_Exercise details_: One number alone answers this: the count of lines below in which the word "computer" is found.

_Data extracts_:
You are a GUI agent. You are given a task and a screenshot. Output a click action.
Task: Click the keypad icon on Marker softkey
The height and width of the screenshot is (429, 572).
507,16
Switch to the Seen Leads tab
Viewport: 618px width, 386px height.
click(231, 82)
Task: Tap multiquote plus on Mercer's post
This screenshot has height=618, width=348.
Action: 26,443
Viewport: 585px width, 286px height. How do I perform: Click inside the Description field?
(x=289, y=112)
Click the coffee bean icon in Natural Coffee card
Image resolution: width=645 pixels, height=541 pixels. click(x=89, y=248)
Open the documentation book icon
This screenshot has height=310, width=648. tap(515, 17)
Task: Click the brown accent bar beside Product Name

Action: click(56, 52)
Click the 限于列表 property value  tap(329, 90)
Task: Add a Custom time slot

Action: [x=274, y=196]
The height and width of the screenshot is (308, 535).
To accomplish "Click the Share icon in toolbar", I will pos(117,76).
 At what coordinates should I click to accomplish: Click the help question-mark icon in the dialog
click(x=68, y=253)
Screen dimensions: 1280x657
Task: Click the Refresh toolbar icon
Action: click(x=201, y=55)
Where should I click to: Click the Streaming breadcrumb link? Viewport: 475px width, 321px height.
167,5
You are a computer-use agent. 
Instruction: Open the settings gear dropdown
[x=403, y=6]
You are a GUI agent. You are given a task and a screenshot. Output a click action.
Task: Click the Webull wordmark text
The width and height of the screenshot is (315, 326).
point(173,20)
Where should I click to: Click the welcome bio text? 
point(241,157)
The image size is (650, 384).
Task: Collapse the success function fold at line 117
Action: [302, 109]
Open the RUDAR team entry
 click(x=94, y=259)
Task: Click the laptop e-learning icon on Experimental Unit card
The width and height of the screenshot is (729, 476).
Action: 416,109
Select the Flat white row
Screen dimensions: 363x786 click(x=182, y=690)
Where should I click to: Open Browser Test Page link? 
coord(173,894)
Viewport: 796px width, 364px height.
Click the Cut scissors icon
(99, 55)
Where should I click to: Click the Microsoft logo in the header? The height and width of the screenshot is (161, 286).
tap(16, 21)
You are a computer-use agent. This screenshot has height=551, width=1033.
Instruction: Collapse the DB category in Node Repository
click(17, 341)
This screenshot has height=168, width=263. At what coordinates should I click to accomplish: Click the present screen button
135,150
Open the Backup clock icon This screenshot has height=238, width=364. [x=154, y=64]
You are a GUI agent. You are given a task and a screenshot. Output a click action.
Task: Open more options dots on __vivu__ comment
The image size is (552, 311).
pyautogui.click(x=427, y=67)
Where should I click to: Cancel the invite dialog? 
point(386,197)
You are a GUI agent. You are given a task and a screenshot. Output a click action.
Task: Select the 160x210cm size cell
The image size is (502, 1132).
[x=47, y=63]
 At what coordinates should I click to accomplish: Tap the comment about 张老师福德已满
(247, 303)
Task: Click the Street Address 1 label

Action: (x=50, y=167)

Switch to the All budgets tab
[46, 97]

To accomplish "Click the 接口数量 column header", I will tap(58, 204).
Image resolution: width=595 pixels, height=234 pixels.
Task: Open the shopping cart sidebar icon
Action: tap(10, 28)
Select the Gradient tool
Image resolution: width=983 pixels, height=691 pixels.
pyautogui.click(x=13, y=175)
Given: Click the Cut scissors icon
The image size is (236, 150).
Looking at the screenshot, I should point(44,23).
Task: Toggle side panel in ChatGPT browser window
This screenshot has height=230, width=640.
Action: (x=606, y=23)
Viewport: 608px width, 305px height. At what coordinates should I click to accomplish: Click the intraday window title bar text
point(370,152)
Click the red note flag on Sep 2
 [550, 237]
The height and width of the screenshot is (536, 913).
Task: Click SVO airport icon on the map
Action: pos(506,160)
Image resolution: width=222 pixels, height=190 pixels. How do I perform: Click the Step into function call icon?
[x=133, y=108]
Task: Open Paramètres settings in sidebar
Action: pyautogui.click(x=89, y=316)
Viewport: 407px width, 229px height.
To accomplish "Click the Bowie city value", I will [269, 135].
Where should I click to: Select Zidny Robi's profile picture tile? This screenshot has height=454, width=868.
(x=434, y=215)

_Written answer_: 2